[The exercise]
Turn the lines between the one containing "You are a computer-use agent. The width" and the one containing "click(1623, 876)", inclusive, into a numbered list, leaving out blank lines.

[Data entries]
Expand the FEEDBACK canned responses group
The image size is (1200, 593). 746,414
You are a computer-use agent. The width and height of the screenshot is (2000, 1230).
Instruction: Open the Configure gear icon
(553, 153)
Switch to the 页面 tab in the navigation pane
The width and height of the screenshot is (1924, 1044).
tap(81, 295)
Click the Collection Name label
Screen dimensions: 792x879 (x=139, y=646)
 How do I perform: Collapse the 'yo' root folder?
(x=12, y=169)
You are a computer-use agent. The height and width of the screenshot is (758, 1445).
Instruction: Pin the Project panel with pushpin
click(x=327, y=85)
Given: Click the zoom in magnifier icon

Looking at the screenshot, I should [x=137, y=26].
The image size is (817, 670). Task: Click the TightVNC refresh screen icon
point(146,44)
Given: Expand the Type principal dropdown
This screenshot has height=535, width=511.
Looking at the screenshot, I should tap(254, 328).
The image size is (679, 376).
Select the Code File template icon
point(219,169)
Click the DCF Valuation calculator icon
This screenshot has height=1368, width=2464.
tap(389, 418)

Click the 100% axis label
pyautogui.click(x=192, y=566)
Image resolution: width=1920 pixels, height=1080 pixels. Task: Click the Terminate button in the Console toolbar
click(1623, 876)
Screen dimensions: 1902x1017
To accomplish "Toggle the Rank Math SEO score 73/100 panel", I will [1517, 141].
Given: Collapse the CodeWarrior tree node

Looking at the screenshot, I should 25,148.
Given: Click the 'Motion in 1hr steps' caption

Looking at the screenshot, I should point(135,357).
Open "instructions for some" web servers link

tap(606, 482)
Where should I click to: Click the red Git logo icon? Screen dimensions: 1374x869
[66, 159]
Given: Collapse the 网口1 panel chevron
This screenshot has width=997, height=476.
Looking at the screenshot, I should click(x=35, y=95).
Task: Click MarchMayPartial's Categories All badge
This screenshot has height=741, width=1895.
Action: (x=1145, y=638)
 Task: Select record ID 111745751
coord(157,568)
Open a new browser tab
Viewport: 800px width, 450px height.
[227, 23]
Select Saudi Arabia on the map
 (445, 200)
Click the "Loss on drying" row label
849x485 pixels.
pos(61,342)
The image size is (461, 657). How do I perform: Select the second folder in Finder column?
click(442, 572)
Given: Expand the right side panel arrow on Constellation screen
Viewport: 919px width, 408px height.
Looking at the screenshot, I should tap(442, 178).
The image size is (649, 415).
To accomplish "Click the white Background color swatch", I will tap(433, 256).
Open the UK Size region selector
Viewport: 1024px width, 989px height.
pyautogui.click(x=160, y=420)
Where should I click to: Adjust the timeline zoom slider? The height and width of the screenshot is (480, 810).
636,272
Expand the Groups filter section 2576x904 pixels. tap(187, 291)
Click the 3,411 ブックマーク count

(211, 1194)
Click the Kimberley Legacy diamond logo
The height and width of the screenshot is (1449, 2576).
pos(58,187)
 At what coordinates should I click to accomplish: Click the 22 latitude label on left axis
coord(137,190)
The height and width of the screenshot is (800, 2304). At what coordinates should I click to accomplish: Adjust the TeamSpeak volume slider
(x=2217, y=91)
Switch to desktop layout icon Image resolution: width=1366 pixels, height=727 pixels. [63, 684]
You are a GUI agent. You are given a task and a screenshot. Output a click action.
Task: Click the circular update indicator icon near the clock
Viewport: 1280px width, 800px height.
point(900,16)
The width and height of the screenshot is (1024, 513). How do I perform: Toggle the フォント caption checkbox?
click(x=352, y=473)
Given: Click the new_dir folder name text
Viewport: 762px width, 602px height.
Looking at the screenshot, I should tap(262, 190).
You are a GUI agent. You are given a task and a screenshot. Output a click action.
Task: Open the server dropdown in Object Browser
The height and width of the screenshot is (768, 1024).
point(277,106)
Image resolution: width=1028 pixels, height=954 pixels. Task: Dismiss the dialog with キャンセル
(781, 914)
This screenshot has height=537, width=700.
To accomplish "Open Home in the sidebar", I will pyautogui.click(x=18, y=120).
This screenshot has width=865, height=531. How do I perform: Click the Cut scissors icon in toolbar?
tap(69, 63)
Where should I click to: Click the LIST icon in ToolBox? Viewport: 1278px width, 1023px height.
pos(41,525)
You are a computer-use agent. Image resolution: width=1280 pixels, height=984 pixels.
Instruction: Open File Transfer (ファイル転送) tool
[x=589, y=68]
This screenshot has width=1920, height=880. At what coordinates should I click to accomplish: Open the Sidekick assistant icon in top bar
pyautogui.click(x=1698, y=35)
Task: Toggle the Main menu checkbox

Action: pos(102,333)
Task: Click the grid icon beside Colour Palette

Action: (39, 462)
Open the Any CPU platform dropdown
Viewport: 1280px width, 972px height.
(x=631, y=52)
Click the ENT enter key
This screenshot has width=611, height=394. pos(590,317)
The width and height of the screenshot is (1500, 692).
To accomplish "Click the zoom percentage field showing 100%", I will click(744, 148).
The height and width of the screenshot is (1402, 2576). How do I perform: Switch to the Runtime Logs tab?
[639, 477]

[Task answer]
1. You are a computer-use agent. The width and height of the screenshot is (2000, 1230).
2. Instruction: Open the Configure gear icon
3. (553, 153)
4. Switch to the 页面 tab in the navigation pane
5. The width and height of the screenshot is (1924, 1044).
6. tap(81, 295)
7. Click the Collection Name label
8. Screen dimensions: 792x879 (x=139, y=646)
9.  How do I perform: Collapse the 'yo' root folder?
10. (x=12, y=169)
11. You are a computer-use agent. The height and width of the screenshot is (758, 1445).
12. Instruction: Pin the Project panel with pushpin
13. click(x=327, y=85)
14. Given: Click the zoom in magnifier icon
15. Looking at the screenshot, I should [x=137, y=26].
16. The image size is (817, 670). Task: Click the TightVNC refresh screen icon
17. point(146,44)
18. Given: Expand the Type principal dropdown
19. This screenshot has height=535, width=511.
20. Looking at the screenshot, I should tap(254, 328).
21. The image size is (679, 376).
22. Select the Code File template icon
23. point(219,169)
24. Click the DCF Valuation calculator icon
25. This screenshot has height=1368, width=2464.
26. tap(389, 418)
27. Click the 100% axis label
28. pyautogui.click(x=192, y=566)
29. Image resolution: width=1920 pixels, height=1080 pixels. Task: Click the Terminate button in the Console toolbar
30. click(1623, 876)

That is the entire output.